WHAT THE EXERCISE ASKS |
Copy nothing before the line containing "Where should I click to: Click Xeon". Reproduce that line and all that follow, exactly, through the end of the records.

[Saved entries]
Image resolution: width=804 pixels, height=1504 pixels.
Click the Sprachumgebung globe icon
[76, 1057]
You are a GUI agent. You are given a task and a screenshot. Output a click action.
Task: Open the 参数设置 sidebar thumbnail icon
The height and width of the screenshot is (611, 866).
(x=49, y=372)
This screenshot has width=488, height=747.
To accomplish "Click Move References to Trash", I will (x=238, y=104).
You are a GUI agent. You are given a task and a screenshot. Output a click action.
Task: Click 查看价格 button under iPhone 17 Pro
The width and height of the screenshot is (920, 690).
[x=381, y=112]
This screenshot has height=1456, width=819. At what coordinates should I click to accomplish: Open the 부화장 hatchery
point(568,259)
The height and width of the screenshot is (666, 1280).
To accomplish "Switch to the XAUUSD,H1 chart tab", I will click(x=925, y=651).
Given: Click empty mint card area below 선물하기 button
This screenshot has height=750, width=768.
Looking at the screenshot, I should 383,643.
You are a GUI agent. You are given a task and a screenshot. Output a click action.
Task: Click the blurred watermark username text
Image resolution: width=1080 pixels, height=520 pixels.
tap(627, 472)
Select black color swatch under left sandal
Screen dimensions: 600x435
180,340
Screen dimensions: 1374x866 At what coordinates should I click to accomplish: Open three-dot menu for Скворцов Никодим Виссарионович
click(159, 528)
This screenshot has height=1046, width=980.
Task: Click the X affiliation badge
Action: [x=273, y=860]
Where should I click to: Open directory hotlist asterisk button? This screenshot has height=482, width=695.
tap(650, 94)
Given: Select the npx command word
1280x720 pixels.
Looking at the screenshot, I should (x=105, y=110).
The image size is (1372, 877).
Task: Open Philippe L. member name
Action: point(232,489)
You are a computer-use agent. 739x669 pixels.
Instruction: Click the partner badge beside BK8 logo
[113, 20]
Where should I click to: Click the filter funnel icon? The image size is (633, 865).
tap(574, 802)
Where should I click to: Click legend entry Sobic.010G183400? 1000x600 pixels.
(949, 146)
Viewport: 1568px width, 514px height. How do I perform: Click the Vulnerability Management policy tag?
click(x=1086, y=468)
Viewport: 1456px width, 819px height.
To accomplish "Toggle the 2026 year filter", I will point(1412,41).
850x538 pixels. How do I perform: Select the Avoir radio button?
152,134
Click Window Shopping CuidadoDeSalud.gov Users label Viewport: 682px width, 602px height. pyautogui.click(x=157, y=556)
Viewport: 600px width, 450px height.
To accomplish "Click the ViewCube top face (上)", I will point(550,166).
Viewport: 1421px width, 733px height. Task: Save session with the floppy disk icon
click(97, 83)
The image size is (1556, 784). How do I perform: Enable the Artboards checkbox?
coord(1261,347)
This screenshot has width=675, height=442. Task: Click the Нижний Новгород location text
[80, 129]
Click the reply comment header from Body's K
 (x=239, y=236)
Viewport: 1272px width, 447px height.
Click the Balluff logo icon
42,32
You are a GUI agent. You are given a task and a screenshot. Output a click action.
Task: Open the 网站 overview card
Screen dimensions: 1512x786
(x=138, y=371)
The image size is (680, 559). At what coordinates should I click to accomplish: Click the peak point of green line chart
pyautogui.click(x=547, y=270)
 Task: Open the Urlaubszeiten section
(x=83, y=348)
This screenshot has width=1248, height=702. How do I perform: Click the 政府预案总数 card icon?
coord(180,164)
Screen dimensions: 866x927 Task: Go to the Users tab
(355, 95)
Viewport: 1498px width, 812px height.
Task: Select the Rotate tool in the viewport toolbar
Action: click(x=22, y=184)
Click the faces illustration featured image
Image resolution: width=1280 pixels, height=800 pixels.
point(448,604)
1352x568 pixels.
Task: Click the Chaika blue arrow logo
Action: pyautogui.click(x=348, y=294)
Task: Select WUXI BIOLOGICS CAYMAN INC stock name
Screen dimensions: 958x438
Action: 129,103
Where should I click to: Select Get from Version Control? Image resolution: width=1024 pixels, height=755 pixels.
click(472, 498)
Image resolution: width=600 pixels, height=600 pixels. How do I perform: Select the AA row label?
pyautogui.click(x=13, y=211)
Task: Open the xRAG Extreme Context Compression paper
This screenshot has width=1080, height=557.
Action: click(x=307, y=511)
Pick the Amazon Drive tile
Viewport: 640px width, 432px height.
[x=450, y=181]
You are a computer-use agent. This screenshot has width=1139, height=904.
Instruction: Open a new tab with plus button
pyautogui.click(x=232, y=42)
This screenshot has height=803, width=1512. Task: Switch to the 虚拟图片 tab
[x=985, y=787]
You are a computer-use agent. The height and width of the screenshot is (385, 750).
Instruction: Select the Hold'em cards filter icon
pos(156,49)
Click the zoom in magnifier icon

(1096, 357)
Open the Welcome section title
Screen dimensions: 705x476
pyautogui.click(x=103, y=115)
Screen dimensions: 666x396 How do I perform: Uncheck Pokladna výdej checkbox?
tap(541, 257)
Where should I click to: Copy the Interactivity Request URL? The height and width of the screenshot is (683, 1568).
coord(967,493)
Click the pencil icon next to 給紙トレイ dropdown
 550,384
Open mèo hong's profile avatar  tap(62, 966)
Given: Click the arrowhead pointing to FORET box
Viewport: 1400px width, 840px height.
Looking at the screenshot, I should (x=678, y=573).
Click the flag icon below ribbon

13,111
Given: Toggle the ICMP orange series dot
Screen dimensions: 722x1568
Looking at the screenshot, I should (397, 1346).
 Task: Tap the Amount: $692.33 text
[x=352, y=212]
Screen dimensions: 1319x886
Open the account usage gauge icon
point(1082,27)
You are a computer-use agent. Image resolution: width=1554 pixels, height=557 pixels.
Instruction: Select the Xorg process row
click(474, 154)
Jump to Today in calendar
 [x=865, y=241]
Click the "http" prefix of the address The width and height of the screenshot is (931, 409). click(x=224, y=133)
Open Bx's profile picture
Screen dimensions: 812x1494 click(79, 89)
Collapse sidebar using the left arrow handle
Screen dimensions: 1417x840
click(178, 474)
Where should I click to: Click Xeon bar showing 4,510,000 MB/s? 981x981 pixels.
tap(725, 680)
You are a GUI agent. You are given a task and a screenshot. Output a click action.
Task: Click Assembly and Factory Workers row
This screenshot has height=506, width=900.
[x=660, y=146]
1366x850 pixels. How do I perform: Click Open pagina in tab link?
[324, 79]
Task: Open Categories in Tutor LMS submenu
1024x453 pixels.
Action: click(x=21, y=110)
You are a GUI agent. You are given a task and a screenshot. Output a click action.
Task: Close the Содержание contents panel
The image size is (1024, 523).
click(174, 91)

OUTPUT FOR THIS TASK |
Where should I click to: Click Xeon bar showing 4,510,000 MB/s? 981x981 pixels.
tap(725, 680)
You are a GUI agent. You are given a task and a screenshot. Output a click action.
Task: Click Assembly and Factory Workers row
This screenshot has height=506, width=900.
[x=660, y=146]
1366x850 pixels. How do I perform: Click Open pagina in tab link?
[324, 79]
Task: Open Categories in Tutor LMS submenu
1024x453 pixels.
Action: click(x=21, y=110)
You are a GUI agent. You are given a task and a screenshot. Output a click action.
Task: Close the Содержание contents panel
The image size is (1024, 523).
click(174, 91)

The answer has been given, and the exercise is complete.